Passage to read:
begin
Thursday, November 06, 2008

 

Obama gives us the opportunity for change


by Larry Geller

. . .  but first he has to break his campaign promises.

Here’s a letter from William F. Brabenec to Danny Schechter that appeared in his emailing today (and here):

"Yesterday wasn't an election for a new president.

For most Americans, black skin had little to do with the event.

Yesterday was a revolt.

Tuesday was a classic revolution.

Instead of muskets firing powder and shot, Americans Tuesday fired their .50 caliber ballots. They stormed the precincts and raised the original American flag over every polling booth in the land.

Americans revolted against Corporate America and against Wall Street and against the Federal Reserve and against Big Pharm and against the Power Elite and against Big Money and against all the social leaches who suck the financial blood from the 95% of people in this great land who struggle every day to live.
end
Brief:
Can you repeat the election blog post word for word, between "by Larry Geller" and "with the event.", inclusive?

Items:
begin
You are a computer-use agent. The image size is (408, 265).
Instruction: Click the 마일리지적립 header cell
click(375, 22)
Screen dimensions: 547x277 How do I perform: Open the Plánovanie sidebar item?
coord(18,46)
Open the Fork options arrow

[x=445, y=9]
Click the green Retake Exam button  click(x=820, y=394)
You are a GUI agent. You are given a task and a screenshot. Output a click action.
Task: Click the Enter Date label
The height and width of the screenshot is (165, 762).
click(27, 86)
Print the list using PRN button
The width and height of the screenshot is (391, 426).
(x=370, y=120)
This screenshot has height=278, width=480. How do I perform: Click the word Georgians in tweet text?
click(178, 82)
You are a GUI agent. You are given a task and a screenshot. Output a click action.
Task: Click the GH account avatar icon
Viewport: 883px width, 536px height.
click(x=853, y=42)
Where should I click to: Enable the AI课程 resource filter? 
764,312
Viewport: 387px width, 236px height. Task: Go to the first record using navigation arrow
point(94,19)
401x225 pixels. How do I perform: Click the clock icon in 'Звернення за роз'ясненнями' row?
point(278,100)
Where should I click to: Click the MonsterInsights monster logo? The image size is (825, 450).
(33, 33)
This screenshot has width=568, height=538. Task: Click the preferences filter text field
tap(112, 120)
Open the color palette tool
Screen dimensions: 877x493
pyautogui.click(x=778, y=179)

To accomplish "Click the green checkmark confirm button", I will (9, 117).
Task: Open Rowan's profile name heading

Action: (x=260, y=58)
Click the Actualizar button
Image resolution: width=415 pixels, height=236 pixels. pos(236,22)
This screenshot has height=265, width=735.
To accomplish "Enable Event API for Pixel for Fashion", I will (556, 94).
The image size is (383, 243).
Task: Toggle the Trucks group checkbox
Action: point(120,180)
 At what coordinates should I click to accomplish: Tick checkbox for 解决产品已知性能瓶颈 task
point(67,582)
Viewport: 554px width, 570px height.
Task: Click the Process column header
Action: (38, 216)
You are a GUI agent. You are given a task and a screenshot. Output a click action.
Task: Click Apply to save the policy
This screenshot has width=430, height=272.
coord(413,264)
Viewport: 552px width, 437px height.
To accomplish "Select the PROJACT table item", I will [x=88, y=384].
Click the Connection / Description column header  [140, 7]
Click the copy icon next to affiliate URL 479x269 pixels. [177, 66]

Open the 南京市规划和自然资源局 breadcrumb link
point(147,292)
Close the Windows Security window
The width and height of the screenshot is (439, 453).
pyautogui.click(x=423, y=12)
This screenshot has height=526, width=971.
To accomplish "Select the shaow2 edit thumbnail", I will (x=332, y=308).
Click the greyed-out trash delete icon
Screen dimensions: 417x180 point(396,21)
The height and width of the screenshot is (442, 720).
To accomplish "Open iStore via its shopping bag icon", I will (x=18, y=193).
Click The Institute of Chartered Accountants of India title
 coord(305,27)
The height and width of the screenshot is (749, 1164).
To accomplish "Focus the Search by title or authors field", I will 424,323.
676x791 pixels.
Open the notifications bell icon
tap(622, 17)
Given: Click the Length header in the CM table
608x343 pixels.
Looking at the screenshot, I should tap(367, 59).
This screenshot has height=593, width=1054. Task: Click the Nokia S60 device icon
end
Exercise answer:
by Larry Geller

. . .  but first he has to break his campaign promises.

Here’s a letter from William F. Brabenec to Danny Schechter that appeared in his emailing today (and here):

"Yesterday wasn't an election for a new president.

For most Americans, black skin had little to do with the event.